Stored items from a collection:
————
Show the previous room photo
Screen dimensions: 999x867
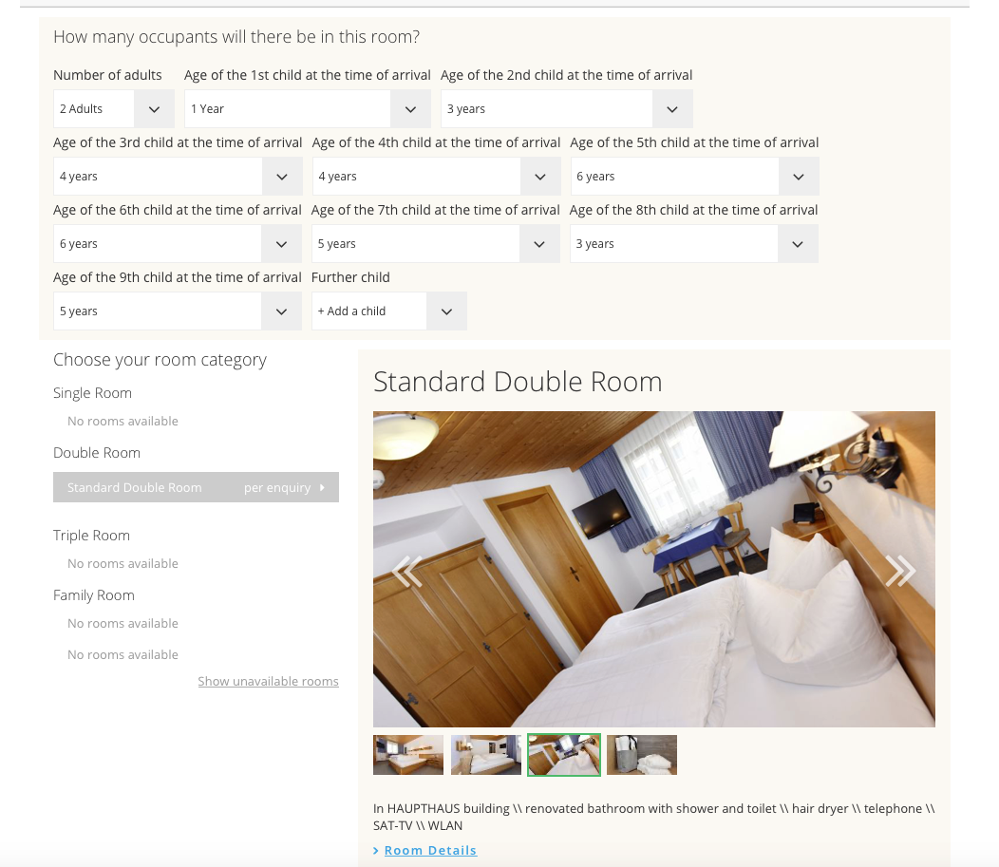(407, 571)
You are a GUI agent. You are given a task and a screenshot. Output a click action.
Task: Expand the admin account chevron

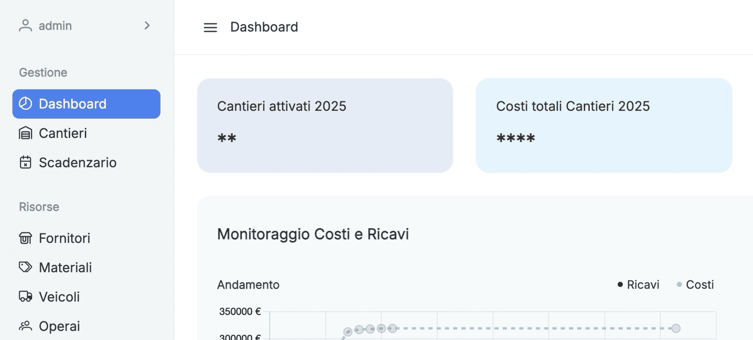click(x=147, y=26)
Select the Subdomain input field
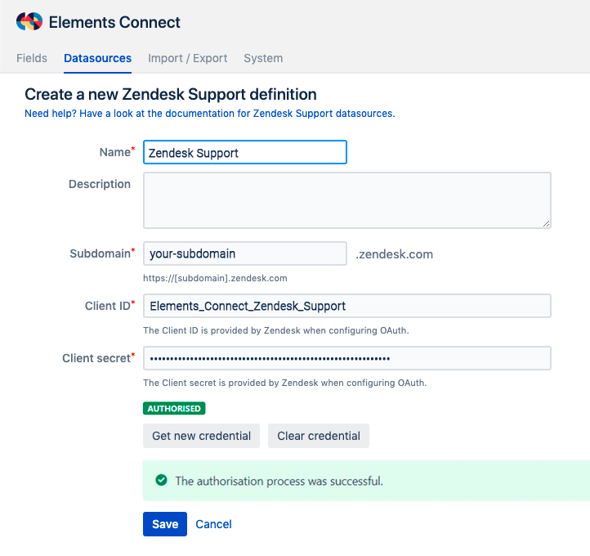Viewport: 590px width, 556px height. click(244, 253)
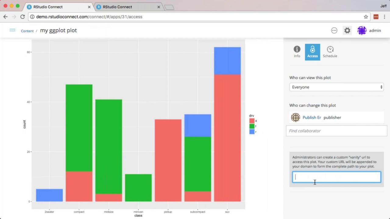Screen dimensions: 390x219
Task: Click the Publish Er collaborator avatar
Action: click(295, 117)
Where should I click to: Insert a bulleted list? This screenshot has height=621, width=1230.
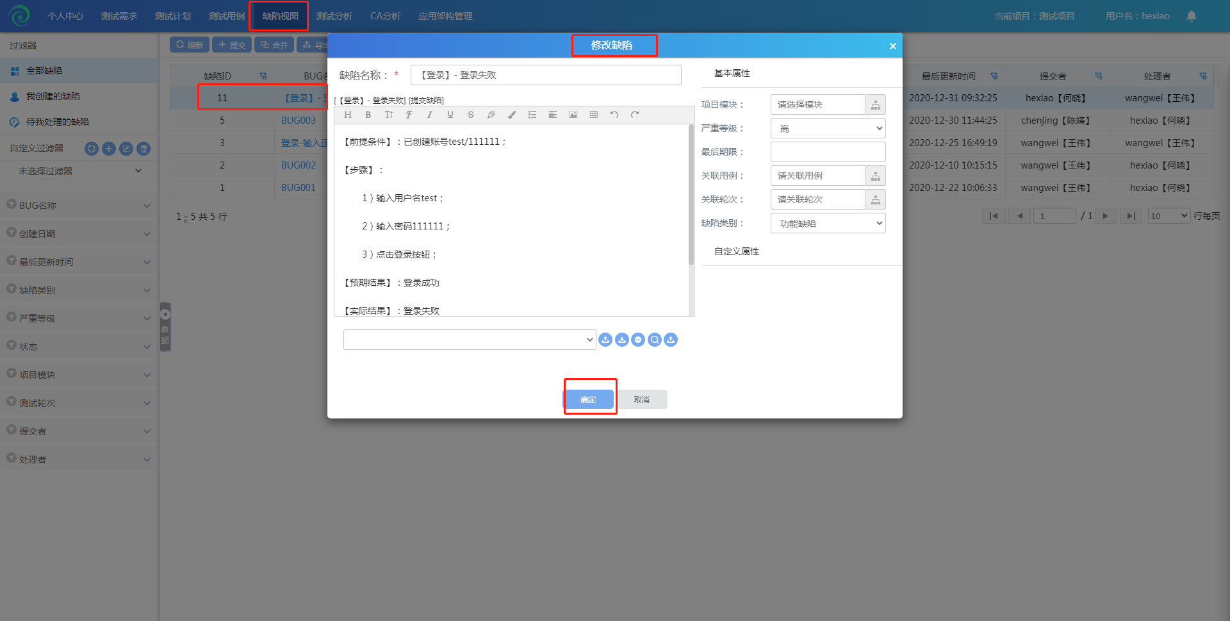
————
Exactly as written, set down the lines from the line holding "You are a GUI" to the last line of the data, both ends included, pictures excluded.

You are a GUI agent. You are given a task and a screenshot. Output a click action.
Task: Expand the admin account chevron

click(x=147, y=26)
Select the Subdomain input field
Viewport: 590px width, 556px height. click(244, 253)
Screen dimensions: 390x219
Task: Click the Publish Er collaborator avatar
Action: click(295, 117)
Where should I click to: Insert a bulleted list? This screenshot has height=621, width=1230.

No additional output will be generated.